Apabila memahami isi kandungan Alquran di dalamnya banyak mengisahkan tentang orang saleh zaman dulu, maka sebenarnya manakib itu sudah ada sebelum zaman Nabi Muhammad Shallallahu’alaihi wa Sallam, maupun sesudah beliau wafat. Ini bisa dilihat dari adanya manakib Ashab al- Kahfi, mankib Luqman, manakib Maryam, manakib Dhul al-Qarnayn dan lain- lain. Demikian pula sesudah Rasulullah wafat, banyak terdapat manakib-manakib lain, seperti manakib Abu Bakar al-siddiq, manakib Umar bin Khattab, manakib Utshman, manakib Ali bin Abi Thalib, manakib Hamzah, manakib Abi Sa’id, manakib Junaydi al-baghdadi, manakib al-Tijani manakib Syekh Abdul Qadir al- Jilani dan lain-lain.[7]
Munculnya manakib erat sekali kaitannya dengan Tersebarnya ajaran tasawuf para sufi di Indonesia. Ketika para pedagang-pedagang muslim mengislamkan orang-orang Indonesia menggunakan ajaran tasawuf yang mudah diterima oleh orang Indonesia.[8] Tokoh-tokoh yang menyebarkan islam di Indonesia dalam setiap dakwahnya selalu mengikut sertakan paham-paham tasawuf, seperti islamisasi di Jawa yang disebarkan oleh wali songo yang juga tergolong sufi.
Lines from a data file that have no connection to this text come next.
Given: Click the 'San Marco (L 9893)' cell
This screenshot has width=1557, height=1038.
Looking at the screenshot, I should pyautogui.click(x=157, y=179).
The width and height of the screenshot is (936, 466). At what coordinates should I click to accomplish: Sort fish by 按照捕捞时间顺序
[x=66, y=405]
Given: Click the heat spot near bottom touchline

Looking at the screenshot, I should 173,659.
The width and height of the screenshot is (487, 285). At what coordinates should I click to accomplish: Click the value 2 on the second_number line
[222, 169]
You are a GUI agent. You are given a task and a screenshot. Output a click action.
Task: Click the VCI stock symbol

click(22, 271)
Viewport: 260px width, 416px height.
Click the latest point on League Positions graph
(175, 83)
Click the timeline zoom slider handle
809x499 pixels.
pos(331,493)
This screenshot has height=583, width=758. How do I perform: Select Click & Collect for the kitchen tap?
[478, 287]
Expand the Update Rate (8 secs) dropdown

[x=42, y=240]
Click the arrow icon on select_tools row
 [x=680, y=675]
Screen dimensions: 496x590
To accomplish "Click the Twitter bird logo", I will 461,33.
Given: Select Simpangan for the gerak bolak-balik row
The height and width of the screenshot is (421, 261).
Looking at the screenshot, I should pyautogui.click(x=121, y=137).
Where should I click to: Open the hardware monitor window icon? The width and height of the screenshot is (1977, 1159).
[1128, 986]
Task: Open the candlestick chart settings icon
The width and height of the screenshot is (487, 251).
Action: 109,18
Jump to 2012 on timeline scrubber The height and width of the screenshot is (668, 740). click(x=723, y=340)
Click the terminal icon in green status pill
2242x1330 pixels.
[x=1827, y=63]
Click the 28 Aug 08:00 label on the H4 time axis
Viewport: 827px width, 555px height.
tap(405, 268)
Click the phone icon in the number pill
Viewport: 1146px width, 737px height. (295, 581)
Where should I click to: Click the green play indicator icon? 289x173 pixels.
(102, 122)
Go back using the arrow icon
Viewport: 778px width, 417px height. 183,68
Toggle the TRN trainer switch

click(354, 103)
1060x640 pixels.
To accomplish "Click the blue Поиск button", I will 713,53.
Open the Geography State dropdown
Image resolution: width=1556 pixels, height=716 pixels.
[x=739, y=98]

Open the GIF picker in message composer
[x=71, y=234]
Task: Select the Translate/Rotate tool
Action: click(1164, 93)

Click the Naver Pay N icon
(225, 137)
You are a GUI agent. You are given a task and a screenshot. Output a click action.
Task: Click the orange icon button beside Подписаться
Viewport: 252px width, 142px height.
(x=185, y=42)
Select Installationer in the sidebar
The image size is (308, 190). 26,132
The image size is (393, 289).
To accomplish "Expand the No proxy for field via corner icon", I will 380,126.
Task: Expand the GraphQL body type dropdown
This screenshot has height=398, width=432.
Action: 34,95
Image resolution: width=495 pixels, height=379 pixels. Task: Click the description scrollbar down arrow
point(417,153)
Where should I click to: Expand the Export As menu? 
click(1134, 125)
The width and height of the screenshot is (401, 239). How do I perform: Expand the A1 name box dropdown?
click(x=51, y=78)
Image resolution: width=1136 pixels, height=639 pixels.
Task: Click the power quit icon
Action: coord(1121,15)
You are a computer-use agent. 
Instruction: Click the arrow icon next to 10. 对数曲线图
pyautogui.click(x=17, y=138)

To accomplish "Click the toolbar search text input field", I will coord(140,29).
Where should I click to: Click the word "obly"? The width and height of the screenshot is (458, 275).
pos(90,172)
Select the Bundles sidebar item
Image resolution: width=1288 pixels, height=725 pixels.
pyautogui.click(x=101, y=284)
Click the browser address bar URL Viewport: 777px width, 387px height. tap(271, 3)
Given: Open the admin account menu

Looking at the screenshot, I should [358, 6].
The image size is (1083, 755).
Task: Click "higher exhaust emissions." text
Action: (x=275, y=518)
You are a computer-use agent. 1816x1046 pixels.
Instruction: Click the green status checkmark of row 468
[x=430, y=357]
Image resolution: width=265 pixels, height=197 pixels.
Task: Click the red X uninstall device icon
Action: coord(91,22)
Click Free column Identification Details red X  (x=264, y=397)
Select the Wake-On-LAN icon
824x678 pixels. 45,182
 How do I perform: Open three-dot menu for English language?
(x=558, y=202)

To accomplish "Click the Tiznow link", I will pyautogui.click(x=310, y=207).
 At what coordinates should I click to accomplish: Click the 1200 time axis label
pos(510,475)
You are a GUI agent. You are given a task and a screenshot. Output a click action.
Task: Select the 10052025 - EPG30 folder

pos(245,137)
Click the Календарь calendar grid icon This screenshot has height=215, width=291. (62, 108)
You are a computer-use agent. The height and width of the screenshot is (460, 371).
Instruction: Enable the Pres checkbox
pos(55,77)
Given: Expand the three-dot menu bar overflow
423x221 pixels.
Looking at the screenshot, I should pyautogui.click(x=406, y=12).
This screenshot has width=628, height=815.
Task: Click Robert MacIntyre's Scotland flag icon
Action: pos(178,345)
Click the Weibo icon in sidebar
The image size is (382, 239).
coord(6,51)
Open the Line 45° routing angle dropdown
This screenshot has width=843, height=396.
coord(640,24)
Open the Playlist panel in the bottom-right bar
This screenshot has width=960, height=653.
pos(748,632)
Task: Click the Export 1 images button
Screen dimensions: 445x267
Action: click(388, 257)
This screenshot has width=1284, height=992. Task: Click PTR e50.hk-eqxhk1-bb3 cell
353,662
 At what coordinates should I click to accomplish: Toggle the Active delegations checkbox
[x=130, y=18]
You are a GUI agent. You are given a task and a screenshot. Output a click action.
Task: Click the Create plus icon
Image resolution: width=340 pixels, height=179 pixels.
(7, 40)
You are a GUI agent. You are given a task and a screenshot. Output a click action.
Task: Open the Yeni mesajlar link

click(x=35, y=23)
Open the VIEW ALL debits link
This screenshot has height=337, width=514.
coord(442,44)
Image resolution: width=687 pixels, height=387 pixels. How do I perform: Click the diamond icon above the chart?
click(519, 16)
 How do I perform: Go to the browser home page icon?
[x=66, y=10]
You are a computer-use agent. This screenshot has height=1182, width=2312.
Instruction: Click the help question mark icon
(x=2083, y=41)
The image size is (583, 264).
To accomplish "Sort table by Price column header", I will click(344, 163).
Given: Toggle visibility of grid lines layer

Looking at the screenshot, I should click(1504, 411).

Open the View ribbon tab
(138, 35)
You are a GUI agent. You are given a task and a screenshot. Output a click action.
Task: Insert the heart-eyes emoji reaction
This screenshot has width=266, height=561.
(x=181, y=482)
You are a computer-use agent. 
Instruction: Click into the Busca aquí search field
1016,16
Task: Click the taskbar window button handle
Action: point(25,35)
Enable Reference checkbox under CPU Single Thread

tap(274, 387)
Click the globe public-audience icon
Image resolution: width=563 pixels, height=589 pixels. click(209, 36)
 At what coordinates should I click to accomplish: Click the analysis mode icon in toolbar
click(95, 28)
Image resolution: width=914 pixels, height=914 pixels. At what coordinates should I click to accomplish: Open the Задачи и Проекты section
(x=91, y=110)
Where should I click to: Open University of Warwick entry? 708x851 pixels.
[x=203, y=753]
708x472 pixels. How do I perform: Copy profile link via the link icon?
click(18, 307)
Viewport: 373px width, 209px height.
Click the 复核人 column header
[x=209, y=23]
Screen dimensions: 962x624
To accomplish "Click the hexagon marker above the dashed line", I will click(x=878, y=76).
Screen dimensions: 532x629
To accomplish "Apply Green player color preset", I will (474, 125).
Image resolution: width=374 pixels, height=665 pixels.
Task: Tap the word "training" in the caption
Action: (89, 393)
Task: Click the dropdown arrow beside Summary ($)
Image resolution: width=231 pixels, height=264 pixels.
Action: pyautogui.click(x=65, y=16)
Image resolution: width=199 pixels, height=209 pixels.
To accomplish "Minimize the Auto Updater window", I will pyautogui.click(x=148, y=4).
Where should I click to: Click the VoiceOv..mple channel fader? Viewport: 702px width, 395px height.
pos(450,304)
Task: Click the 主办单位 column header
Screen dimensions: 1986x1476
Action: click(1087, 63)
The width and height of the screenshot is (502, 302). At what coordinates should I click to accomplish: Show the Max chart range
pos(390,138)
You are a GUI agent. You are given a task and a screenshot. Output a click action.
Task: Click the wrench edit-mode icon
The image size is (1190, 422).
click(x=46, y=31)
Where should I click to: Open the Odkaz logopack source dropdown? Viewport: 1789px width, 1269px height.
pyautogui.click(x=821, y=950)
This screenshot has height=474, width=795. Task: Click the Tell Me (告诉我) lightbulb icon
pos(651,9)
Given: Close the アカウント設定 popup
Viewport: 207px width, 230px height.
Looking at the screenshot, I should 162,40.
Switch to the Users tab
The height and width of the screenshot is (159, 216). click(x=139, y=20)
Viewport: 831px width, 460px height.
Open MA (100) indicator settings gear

Pendekatan tasawuf juga digunakan oleh wali songo sebagai sarana untuk mengislamkan masyarakat Jawa. Hal itu dilakukan karena penduduk Jawa sudah memiliki kepercayaan Hindu Budha yang inti ajarannya adalah kehidupan mistik. Kesamaan dimensi mistik inilah yang menjadikan dakwah islam oleh para wali songo berjalan lancar. Meskipun ketika mengamalkan ajaran islam masih sering dicampurbaurkan dengan ajaran Hindu Budha yang telah dianut sebelumnya.[9]
Demikian halnya dengan munculnya manakib yang telah menjadi sebuah tradisi yang terus berkembang di Indonesia, terutama di Jawa para ulama islam yang dipimpin oleh wali songo yang telah mengajarkan tentang ilmu tarekat, manakib dan amalan-amalan lainnya. Praktek-praktek tersebut terus berjalan dan berkembang terus sampai sekarang bahkan oleh masyarakat Islam dijadikan sebagai sarana dakwah islami.[10]
Kegiatan-kegiatan yang telah disampaikan oleh para pendakwah Islam tersebut terus berlanjut hingga sekarang. Seperti manakiban yang semakin diminati di Indonesia, khususnya bagi masyarakat Suci Manyar Gresik. kegiatan manakiban selain untuk mempererat silaturahmi, juga untuk mengisi kekosongan jiwa dan sebagai proses pendekatan diri kepada Allah.
Manakiban di Pondok Pesantren Daruttaqwa dilakuakan setiap tanggal 15, 18 dan 21 Hijriyah, dilakukannya manakiban pada tanggal 15 Hijriah karena pada waktu itu K.H. Munawwar meminta izin kepada K.H. Ahmad Asrori dan diberikan tanggal 15 untuk dijadikan amaliah istikamah dalam melaksanakan manakiban.[11]




[1] Muhammad Kiswono, “Biografi KH. Munawar Adnan Khalil” , dalam https://plus.google.com/+MuhammadKiswono/posts/ (23 Mei 2016).
[2] Nabila Firdaus, “Biografi KH. Munawar Adnan Kholil dan pola pembelajaran keterampilan para santri di Pondok Pesantren Daruttaqwa Suci Manyar Gresik (1987-2000)” (Skripsi UIN Sunan Ampel Fakultas Adab, Surabaya, 2013), 45.
[3] Mohammad Sufai, Wawancara, Gresik, 21 Mei 2016.
[4] Mohammad Sufai, Wawancara, Gresik, 21 Mei 2016.
[5] Sumber foto batu peresmian Pondok Pesantren Daruttaqwa Suci Manyar Gresik oleh Bupati Gresik H.Amiseno
[6] Aqib, al-Hikam, 109.
[7] Musa Turoicho, al-Lujain ad-Daaniy: Manaqib Syakh Abdul Qadir al-Jilani (Surabaya: Tulus Harapan, 2006), 3.
[8] Mahjudin, Kuliah Akhlak Tasawuf (Jakarta: Kalam Mulia, 1991), 93.
[9] Ibid., 94.
[10] Imron Abu Umar, Kitab Manakib Tidak Merusak Akidah Islaamiyah (kudus: Menara Kudus 1989), 11.
[11] Ainur Rofiq, Wawancara, 14 April 2016.